CONSEGNA
Elenca tutti i mezzi che, secondo la prima frase del testo sulla riforma della Giustizia, intercettano la realtà.

TESTO DI RIFERIMENTO
Giuliano Ferrara sul Giornale di domenica 13 marzo 2011 partiva da uno stratagemma poetico citando Montale per farci capire che la realtà intercettata dalla prosa, dai versi e dalla letteratura è estendibile ed assimilabile al mondo che ci circonda.

Il fondatore del Foglio, al di là delle visioni politiche dicotomiche ed eterogenee, inquadrò l’angosciante ed ideologica non collaborazione dei poteri dello Stato per proporre un cambiamento nel mondo della Giustizia, per riformarla, non rivoluzionarla, procedendo step by step, passo dopo passo con gradualità e gradualismo.

Gli stessi strumenti mediatici, ieri come oggi, cavalcano e cavalcarono la lotta ideologica anziché produrre sana informazione, solida formazione e stimolando una stampa di servizio.

La lotta faziosa di una parte dell’ordinamento giudiziario contro il potere legislativo e contro l’Esecutivo assume dei connotati insopportabili e invalicabili: una cosa inaudita dal punto di vista di Giuliano Ferrara, soprattutto per un Paese che ad ogni intervallo di tempo si dichiara liberal-democratico.

RIGHE DI DATI
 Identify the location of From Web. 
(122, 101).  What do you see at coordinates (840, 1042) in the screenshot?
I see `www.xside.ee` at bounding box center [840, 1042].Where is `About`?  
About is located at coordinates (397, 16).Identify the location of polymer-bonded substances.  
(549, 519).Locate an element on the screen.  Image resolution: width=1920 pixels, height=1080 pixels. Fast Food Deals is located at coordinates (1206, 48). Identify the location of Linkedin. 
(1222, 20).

SOLUZIONE CORRETTA
- la prosa
- i versi
- la letteratura